▶ _THE TASK_
Please copy out each line of the entries in which "icon" appears.

Stored data:
•••••

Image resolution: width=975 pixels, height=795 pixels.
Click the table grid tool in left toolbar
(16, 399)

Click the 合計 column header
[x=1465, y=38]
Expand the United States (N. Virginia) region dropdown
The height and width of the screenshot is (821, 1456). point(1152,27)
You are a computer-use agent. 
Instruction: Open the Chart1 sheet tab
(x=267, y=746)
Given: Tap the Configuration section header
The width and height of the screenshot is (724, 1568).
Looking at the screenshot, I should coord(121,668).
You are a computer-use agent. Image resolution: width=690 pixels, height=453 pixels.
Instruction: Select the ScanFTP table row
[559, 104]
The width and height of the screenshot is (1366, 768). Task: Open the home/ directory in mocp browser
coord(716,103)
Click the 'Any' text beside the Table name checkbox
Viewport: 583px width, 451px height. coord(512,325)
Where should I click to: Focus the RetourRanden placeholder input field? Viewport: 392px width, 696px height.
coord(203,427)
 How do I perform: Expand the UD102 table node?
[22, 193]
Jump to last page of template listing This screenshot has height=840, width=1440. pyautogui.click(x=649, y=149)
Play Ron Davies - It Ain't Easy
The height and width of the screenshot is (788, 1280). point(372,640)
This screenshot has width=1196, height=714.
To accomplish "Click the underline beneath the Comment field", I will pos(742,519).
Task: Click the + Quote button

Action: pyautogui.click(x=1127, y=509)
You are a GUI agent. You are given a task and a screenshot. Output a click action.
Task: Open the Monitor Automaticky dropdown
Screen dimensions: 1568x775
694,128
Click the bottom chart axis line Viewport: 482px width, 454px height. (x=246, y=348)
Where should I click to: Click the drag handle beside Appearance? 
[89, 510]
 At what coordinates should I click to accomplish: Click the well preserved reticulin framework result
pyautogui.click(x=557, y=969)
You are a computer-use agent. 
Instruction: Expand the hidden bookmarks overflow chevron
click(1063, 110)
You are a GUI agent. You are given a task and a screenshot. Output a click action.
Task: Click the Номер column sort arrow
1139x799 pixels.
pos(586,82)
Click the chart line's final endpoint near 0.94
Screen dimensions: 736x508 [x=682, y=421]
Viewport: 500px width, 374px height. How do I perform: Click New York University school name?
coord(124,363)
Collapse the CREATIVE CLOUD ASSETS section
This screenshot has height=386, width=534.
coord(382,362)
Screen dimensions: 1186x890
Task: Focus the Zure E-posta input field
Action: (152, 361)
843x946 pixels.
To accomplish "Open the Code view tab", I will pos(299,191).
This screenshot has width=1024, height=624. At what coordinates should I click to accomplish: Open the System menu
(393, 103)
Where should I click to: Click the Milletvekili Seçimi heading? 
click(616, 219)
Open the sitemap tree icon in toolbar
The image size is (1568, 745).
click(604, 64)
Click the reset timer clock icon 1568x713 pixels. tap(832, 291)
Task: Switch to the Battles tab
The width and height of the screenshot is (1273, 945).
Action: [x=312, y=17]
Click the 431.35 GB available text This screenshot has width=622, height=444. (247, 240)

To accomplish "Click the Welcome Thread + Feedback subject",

•••••

▶ _ANSWER SPACE_
Open the sitemap tree icon in toolbar
Click the reset timer clock icon 1568x713 pixels. tap(832, 291)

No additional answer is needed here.